Mel, you crack me up. But I'd really like to see someone try to read a word they have never seen before without sounding it out. How does that happen? They must be.....Supercalifragilisticexpialidocious???? or "Atoning for educability through delicate beauty."
Not always, but we both know you haven't been entirely truthful about more than a couple things here over the years.
Breaking words into pieces is what we're talking about. I wasn't saying people sound out words aloud. It's part of the reading process. I'm surprised that concept is so hard for you to grasp, since (you have said in the past) you were an English teacher. Like Shanny said, people read unfamiliar words by putting together familiar sounds, which they know from familiar letter combinations. Do you really disagree with that? I can't imagine you do, as it's exactly what you said Beckham does.
I'm still laughing at the thought of adults "sounding out words in their head". Beckhams new and wonderful word is carnage. He read it on a DVD we told him what it meant and now he uses it every time he can fit it in a sentence. He never saw the word before.
This has become a personal issue and I'm very sorry to the OP.
Something left out of the prior discussions is the importance of modeling. As well as reading to our kids and helping them with their reading, it's extremely powerful for them to see us reading. If reading is an important, valued adult activity, it helps create the desire and value in young readers.
The link: http://books.google.com/books?id=yzLcvlYFoT0C&pg=PA18&lpg=PA18&dq=how+does+reading+work?&source=bl&ots=6VYeDlHG8e&sig=uj20RQxL2coP9Tq3bOR1cH0r_ok&hl=en&sa=X&ei=DrYCUMGKM8WR6wG16ODtBg&ved=0CGgQ6AEwCA#v=onepage&q=how%20does%20reading%20work%3F&f=false
Well, let me take it directly from a website:
"The Dolch-Sight Word List is a list compiled by E.W. Dolch in 1936. The list contains 220 commonly used words that should be recognized by "sight" for fast or "fluent" reading. The compilation excludes nouns, which comprise a separate 95-word list.
Many of the 220 Dolch words do not follow the basic phonics princples, so they cannot be "sounded out." They should be learned by sight. Dolch words are now often referred to simply as "sight words." "

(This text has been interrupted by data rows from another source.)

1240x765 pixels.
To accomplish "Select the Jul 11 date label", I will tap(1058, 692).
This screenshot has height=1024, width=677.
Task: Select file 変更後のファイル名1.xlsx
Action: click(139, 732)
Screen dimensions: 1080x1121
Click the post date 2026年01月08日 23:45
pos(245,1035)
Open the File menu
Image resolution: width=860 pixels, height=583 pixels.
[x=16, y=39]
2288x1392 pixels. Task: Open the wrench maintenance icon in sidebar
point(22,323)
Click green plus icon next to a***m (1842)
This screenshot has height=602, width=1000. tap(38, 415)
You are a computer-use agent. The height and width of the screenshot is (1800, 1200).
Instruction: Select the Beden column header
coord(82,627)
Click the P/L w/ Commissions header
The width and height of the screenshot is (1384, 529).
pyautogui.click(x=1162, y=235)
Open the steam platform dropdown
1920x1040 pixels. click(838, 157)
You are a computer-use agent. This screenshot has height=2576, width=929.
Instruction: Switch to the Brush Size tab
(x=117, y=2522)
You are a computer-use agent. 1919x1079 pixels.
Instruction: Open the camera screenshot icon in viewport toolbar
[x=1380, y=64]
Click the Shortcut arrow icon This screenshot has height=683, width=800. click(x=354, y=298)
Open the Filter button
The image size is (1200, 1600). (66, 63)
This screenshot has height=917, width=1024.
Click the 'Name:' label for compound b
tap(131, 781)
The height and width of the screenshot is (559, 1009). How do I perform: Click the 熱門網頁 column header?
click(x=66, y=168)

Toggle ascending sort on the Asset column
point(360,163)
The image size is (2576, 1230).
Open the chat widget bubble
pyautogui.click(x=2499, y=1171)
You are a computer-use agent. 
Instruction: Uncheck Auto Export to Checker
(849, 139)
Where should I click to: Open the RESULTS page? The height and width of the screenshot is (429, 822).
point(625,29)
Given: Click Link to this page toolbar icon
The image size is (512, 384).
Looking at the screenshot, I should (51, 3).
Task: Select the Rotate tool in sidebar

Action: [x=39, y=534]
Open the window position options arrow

http://www.spellingcity.com/dolch-words.html
Sight words are meant to be memorized because they don't follow the rules. Examples of sight words include could, again, blue, come, down, if, how, and after. The rest of the words are meant to be sounded out following phonics principles. Here's the complete list: http://www.mrsperkins.com/dolch-words-all-freq-by-grade-printable.pdf
If you don't learn to sound words out using phonics then you'll never be able to pronounce words like plagiarism, nuance, harangue, labyrinthine, ensconce, lachrymose, abstemious, ephemeral, etc. [taken from frequently-used word lists for the SATs]. You have to rely on phonics and sounding out individual letter sounds, common letter combinations, known language rules, etc. There are no sight words found within those words.